By the end of the decade, McKinsey estimates that onboard vehicle telematics — a cluster of onboard technologies that include the "GPS systems, onboard cameras, sensors and networked systems into which smartphones are plugged," which are found on virtually all new cars — will represent a $750 billion product that can be not only subpoenaed by law enforcement and litigants in civil cases, but sold to private entities, too.

"Basically, our cars are giant mobile computers, and our streetscapes and even our private homes are being wired in conjunction with those giant mobile computers," said Livingston. "Automakers are buying and selling the data that are generated through American consumers’ driving behavior. And that gets metricized and bundled and sold, including to the credit agencies, which wind up turning around and using it to decide how to structure their loans."
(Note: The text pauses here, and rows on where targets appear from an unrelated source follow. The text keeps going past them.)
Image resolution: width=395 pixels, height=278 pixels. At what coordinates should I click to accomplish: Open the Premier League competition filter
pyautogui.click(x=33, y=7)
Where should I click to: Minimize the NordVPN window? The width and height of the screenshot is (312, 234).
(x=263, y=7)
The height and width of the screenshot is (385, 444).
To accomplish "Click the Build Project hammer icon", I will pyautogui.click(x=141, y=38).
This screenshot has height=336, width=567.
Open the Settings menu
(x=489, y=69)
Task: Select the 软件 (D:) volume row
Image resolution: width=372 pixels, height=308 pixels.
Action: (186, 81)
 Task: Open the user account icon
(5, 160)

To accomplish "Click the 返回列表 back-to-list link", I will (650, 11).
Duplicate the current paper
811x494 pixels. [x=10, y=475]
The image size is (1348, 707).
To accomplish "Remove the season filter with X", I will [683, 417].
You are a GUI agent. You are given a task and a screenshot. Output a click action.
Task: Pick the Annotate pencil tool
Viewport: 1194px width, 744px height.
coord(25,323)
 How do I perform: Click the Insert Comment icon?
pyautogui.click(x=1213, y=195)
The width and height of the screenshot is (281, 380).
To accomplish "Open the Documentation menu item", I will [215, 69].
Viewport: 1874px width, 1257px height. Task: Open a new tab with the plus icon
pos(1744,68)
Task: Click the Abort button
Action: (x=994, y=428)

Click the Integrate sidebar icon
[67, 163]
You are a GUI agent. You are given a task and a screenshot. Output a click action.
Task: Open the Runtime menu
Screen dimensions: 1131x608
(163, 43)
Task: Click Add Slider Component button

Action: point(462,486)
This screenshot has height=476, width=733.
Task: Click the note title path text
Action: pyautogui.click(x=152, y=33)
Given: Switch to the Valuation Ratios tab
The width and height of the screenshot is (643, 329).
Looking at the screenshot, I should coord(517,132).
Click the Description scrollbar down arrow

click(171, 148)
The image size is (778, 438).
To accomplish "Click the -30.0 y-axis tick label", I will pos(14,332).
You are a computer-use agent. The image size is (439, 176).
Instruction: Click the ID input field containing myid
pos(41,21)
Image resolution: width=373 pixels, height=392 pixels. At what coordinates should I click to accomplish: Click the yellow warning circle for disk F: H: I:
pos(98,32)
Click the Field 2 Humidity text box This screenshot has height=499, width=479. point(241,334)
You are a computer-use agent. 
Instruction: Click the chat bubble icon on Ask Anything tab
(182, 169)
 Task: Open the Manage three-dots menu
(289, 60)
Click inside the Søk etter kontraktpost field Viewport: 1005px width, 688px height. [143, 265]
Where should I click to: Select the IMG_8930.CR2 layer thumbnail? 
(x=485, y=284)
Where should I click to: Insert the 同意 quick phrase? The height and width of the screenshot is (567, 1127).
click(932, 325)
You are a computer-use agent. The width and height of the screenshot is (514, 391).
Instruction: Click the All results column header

Livingston stresses that this largely invisible data harvest can make it particularly easy for predatory dealers to find new people to target for subprime auto loans, putting them into newer cars that will collect still more data on them and begin the cycle anew. The authors cite legal scholars like Mikella Hurley and Julius Adebayo, who called out data brokers for generating so-called "sucker lists" of consumers whose mobility data suggested they were likely "old, in financial distress, or otherwise vulnerable to specific marketing pitches."

Because this process is largely invisible to consumers, there's very little public understanding of how it devastates lives — and very little pressure to regulate it.

"Compared to European Union, for example, which does have some fairly robust general data protection regulation, there's pretty much nothing here in this country — and especially nothing that's specific to the automobile world to prevent cars from spying on us," added Ross. "[Even when you simply] plug your iPhone into a next-generation car, the automaker is sucking out all that data — potentially everything on your phone, even your conversations. There's nothing to stop them from doing it, and that worth a lot of money to them. Potentially more than the value of selling a car itself."

Livingston was careful to note that "surveillance capitalism is not in any way, shape, or form limited to the car." Nevertheless, she said, "the car is a really excellent arena from which to start to understand the profit that stands to be made through the commodification of human behavior as it interacts with the machine. and also the way that helps create greater and greater surveillance upon public space, including on the road."

Why Americans still love their cars — even when they put them in jail

Despite all the ways that automobiles help put U.S. residents in debt, in jail, and under constant surveillance, Livingston and Ross say that many of the formerly incarcerated people they interviewed for their book still love their vehicles — and that we can't unwind these dangerous systems unless we acknowledge that.

"For the formerly incarcerated people that we talked to, it was easy to see where their affection and feelings for their cars came from," said Livingston. "First of all, immobility is at the core of the US penal system. People are held in cages — literal cages, unable to move, unable to see the sky, held in place often for years at a time. And a car is the opposite of that. It is the freedom to move and to come and go as you want and as you see fit. Though, of course, the reality doesn't always match that fantasy."

To change that reality, the authors says it's not enough just to regulate predatory auto loans, radically rethink our approach to traffic safety, and end the corrosive cycle of fines and fees that traps countless low-income drivers in poverty or worse. We also need to create mobility alternatives that people love more than private cars — and that will be no easy task.

"I know it's obvious, but we need better systems of public transportation within this country," added Livingston. "And they also need to be pleasurable; they need to be aesthetic; they need to offer us something that makes us want to use them ... There's no one set of solutions. [It will take] a kind of interplay to slowly unlock the vise grip that we've created for ourselves."